A profissão de professor é, sem dúvida, das mais expostas e das mais escrutinadas, essa exposição por vezes torna-se uma espécie de "maldição", pois do escrutínio à devassa e à maledicência vai um passo curto demais. Sobretudo numa sociedade com fraco sentido comunitário, muito permeável à velha táctica do "dividir para reinar" que induz as pessoas a só olharem para o lado e raramente para cima e, ainda assim, a preocupar-se demais com a vida alheia ou com aquilo que se projecta como tal, como paliativo e escapatória para a sensaboria da própria.
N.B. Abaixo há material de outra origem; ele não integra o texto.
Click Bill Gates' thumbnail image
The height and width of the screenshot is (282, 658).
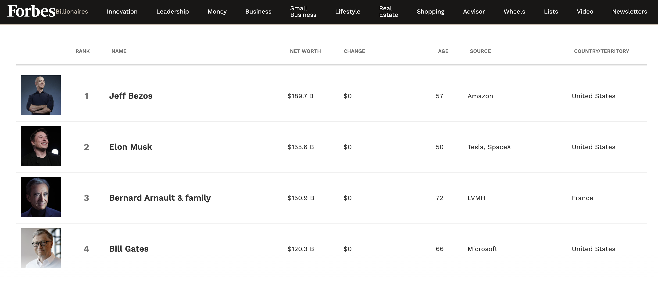(41, 248)
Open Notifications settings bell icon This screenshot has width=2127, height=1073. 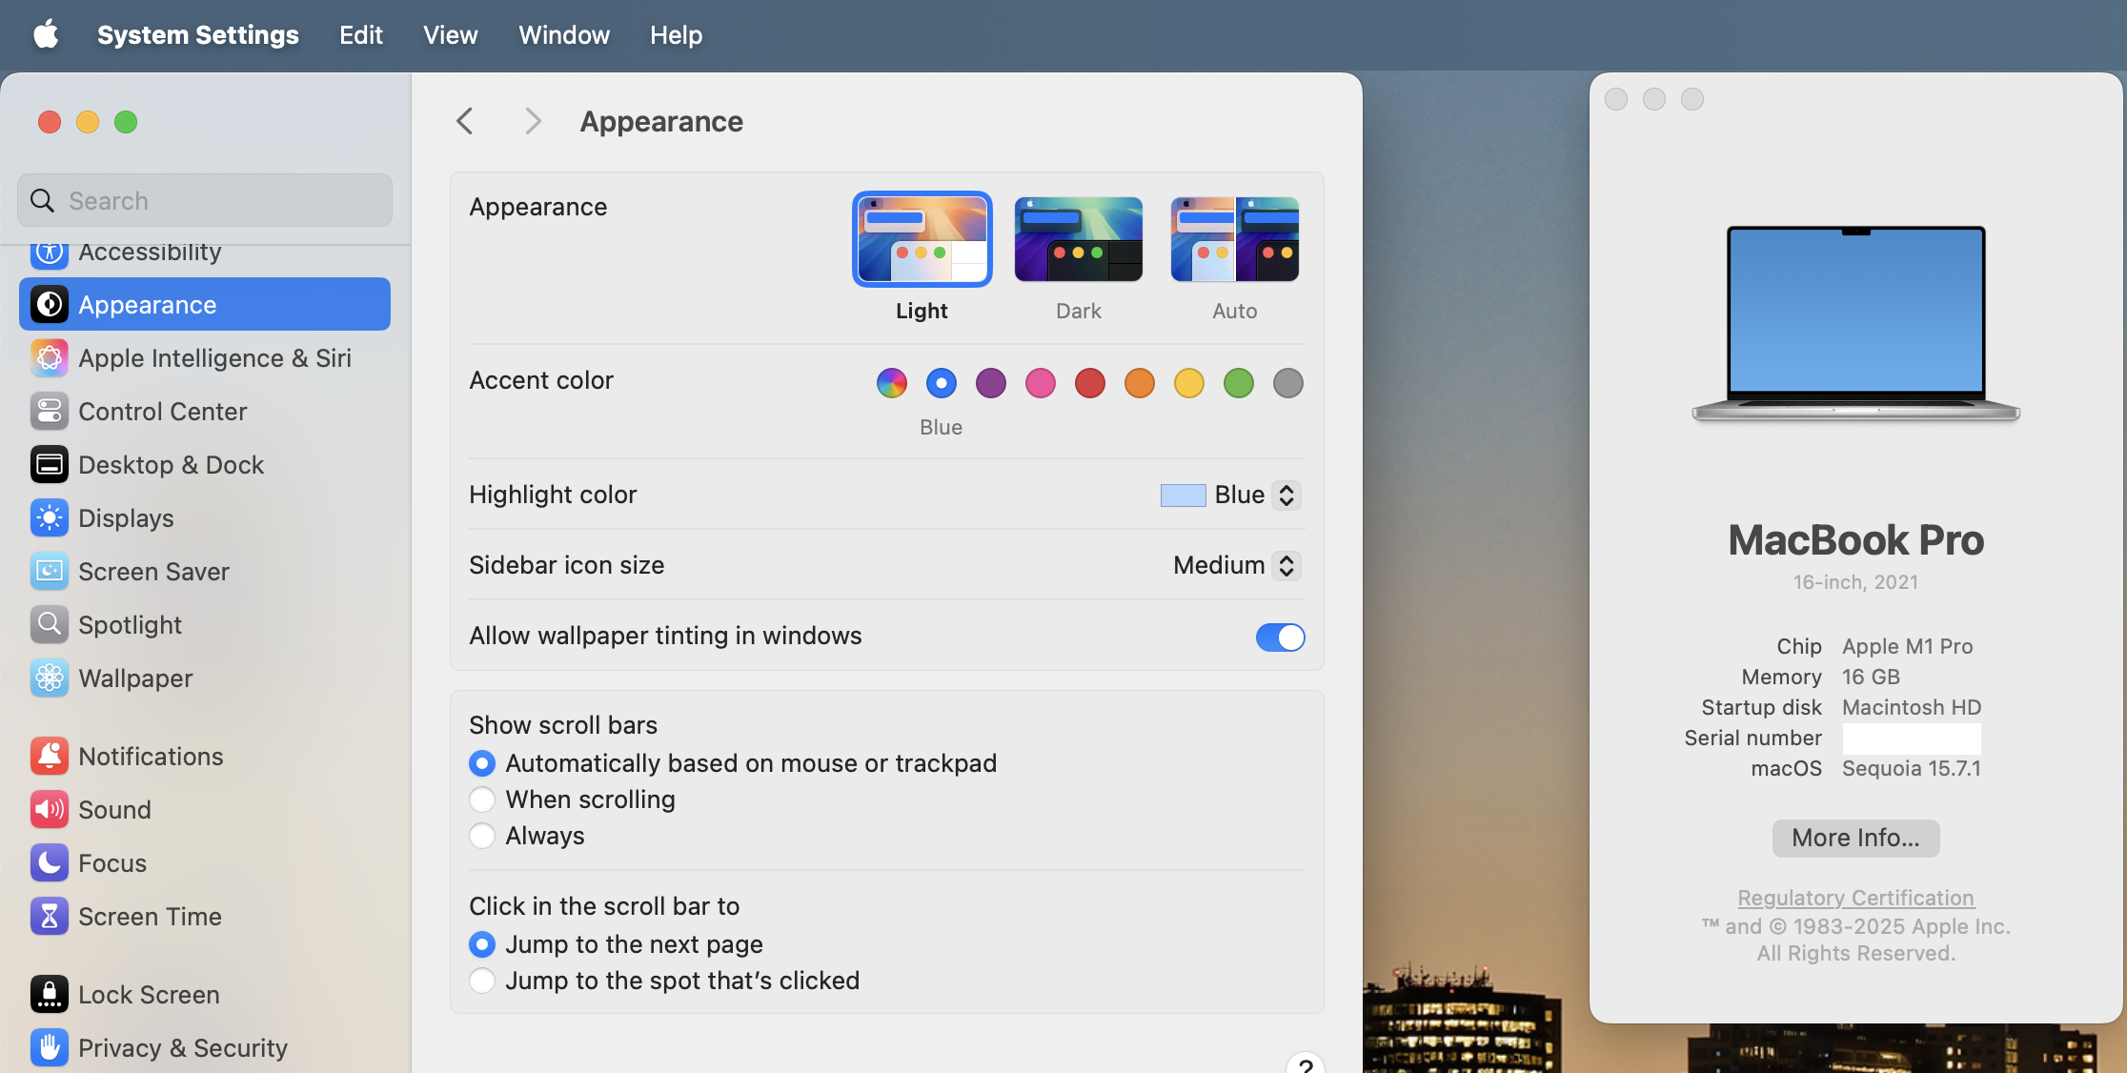(49, 757)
Os professores como agentes de proximidade, de primeira linha, estão sempre debaixo de mira e é por saber isso que os vários poderes os costumam utilizar como bode expiatório para as suas próprias malfeitorias. Reparem, agora a causa de tudo isto, daquilo que como Salgueiro Maia classificou do "estado a que isto chegou" naquele "dia inicial inteiro e limpo" no genial dizer da mãe do "filho da mãe", não se deve à cupidez e à ganância do capital especulativo, aos negócios ruinosos da banca e das negociatas tóxicas com dinheiros públicos engolidos no turbilhão da "crise"(ainda agora o Banif está a pesar no cálculo do défice a ser pago por "todos"). Nada disto, agora a culpa é dos professores e da sua "intransigência". Então os professores deveriam, se não fossem "egoístas" e "intransigentes", ter oferecido o pescoço para a degola.
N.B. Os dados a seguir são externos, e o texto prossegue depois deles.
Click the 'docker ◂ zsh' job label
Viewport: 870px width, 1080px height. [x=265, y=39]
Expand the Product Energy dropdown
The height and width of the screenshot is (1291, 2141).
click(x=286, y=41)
Já nos pedem o "sacerdócio" (não certamente o do Abade da Travanca, nem o do Padre Amaro), agora exigem-nos o seppuku (o hara kiri), a aceitação passiva do naufrágio das nossas vidas de cara alegre, através de um imenso coro mediático onde se dizem muitas, muitas mentiras e alarvidades, vindas da má-fé mercenária, da mais crassa ignorância e, as mais das vezes, das duas juntas. Depois de se terem, até ver, calado com "os mais bem pagos da Europa", agora ela é a "excepção das quarenta horas" e "o que são eles a mais do que os outros"? Nesse afã de comparar o que não tem, nem pode ter, comparação, tem-se ido buscar de tudo, desde os médicos e enfermeiros nas Urgências, até às telefonistas que trabalham "fora de horas".
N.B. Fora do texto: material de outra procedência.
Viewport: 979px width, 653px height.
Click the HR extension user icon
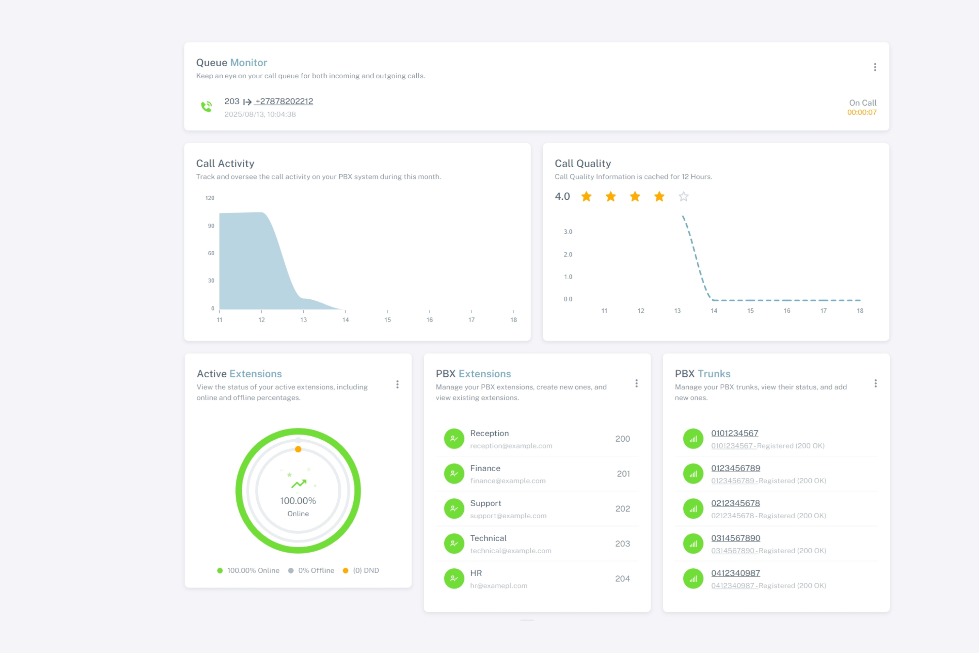click(x=454, y=578)
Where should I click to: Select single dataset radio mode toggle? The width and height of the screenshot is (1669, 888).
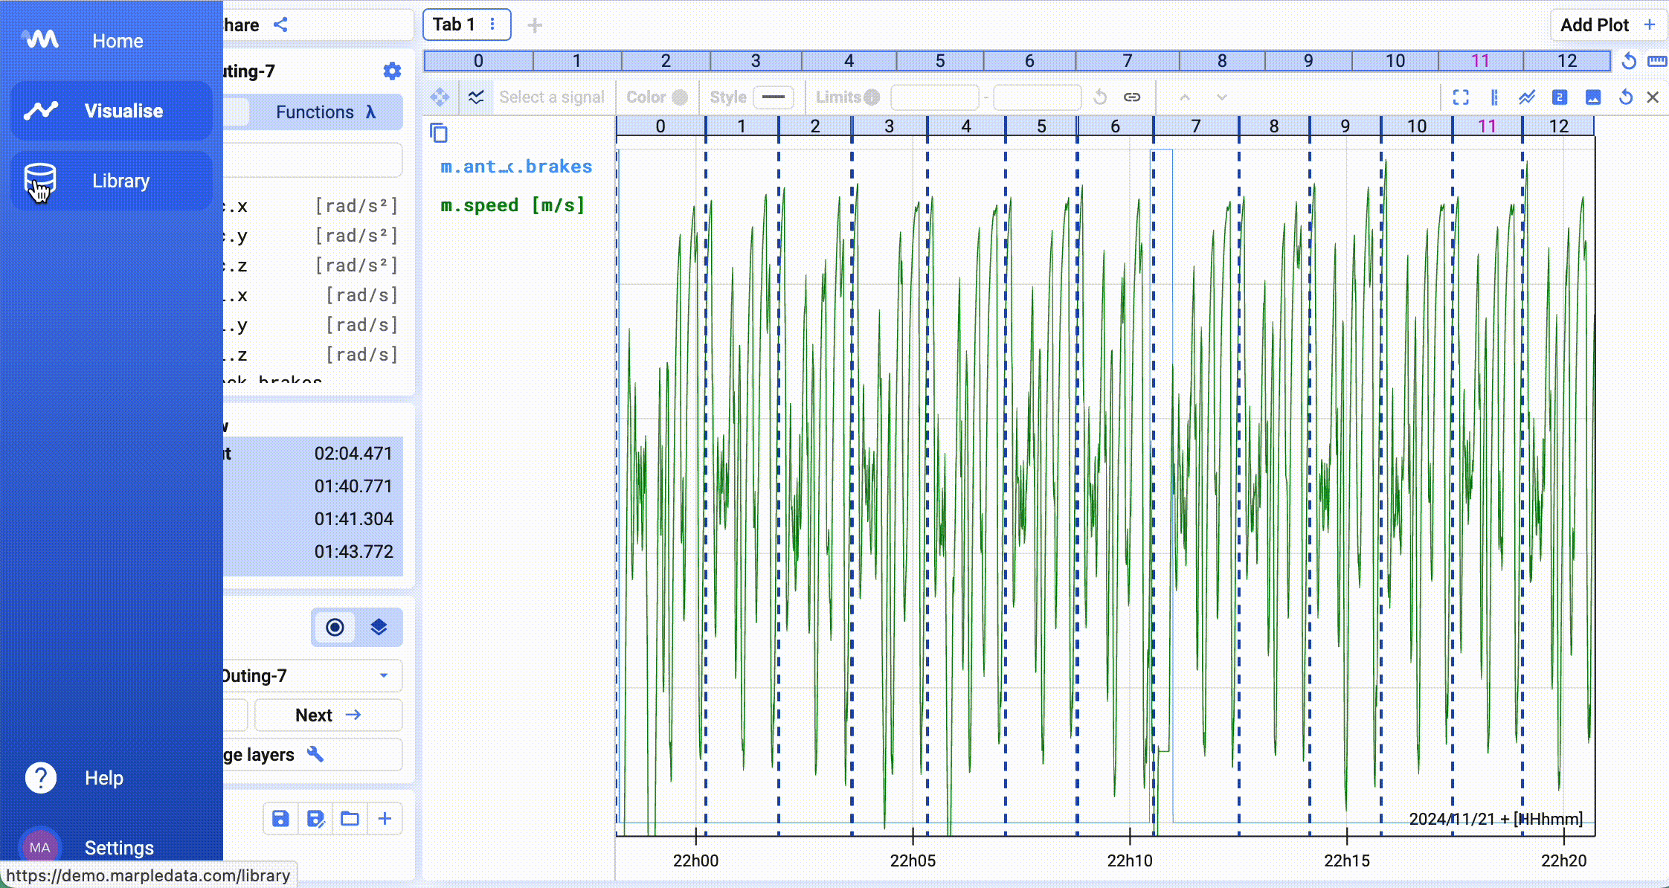click(x=335, y=627)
Ora, eu sou filho de uma telefonista e de um contabilista e, bem sei que nessa altura as tecnologias disponíveis não eram propensas ao "tele-trabalho", não me lembro da minha mãe trazer, até porque dava pouco jeito devido ao peso e às dimensões e ainda por cima aquilo tinha imensos fios e "cavilhas", o PBX para casa aos fins-de-semana. Já o meu pai trazia trabalho para fazer em casa e acompanhei-o em muitos "serões" e fins-de-semana de "escritas". Só um "pormenor", não eram para a empresa de que era funcionário, eram trabalhos extra, feitos em horário extra e pagos à parte. Os professores também não apenas estão nas "urgências" nas escolas e no pandemónio social em que estão transformadas (se calhar são os professores que matam pessoas à "naifada" à porta dos estabelecimentos, vá-se lá saber...) como trazem as "urgências" dos seus alunos e não só , também muitas falsas urgências burocráticas a que estão inutilmente escravizados, para casa, com prazos urgentes para as devolver.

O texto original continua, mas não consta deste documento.